Страница 11 из 72
— Мы не будем этого делать, — хрипло повторил он, не отрывая глаз от края моего лифчика.
— Не хочу возражать тебе, но…
Он опёрся на локоть.
— Бог мой, — прошептал он. — Ты так безумно красива.
Его пальцы провели по изгибу, там, где кружева закрывали мою кожу, и я закрыла глаза, когда почувствовала прикосновение. Моё дыхание сбилось. У него были такие красивые руки, шершавые от столярной работы, но всё же нежные.

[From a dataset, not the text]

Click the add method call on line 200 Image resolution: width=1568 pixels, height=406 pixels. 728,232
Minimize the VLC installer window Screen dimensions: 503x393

А затем он отстранился и оставил меня одну на холодной и узкой кровати.
— Нет. — сказала я. — Сначала говоришь такие вещи, а потом просто останавливаешься.
Он снова поцеловал меня, а я выгнулась, потому что хотела чего-то, что не могла выразить словами, хотя знала, что мне это необходимо. Сузив глаза и нахмурившись, он откатился в сторону.
— Я не хочу быть таким типом, — сказал он.
— Каким? — Я попыталась придвинуться к нему ближе, но он вытянул вперёд руку и остановил меня.
— Тем, который с тобой спит, а затем требует, чтобы ты держала это в секрете. — Он закрутил прядь моих волос вокруг пальца. — Это ещё одна вещь, которую я о тебе знаю. Тебе не нравятся секреты.
— Это другое… — Так оно и есть. Мы скрывали наши… как бы там нас не захотели назвать… не из-за стыда. Это безумие моей семьи заставляло нас молчать.
— Ты уверена? За последние пару месяцев ты изменилась, но всё ещё счастлива, когда люди не обращают на тебя внимания, когда ты можешь оставаться в тени. Это будет делать сложнее, если все узнают, что мы вместе.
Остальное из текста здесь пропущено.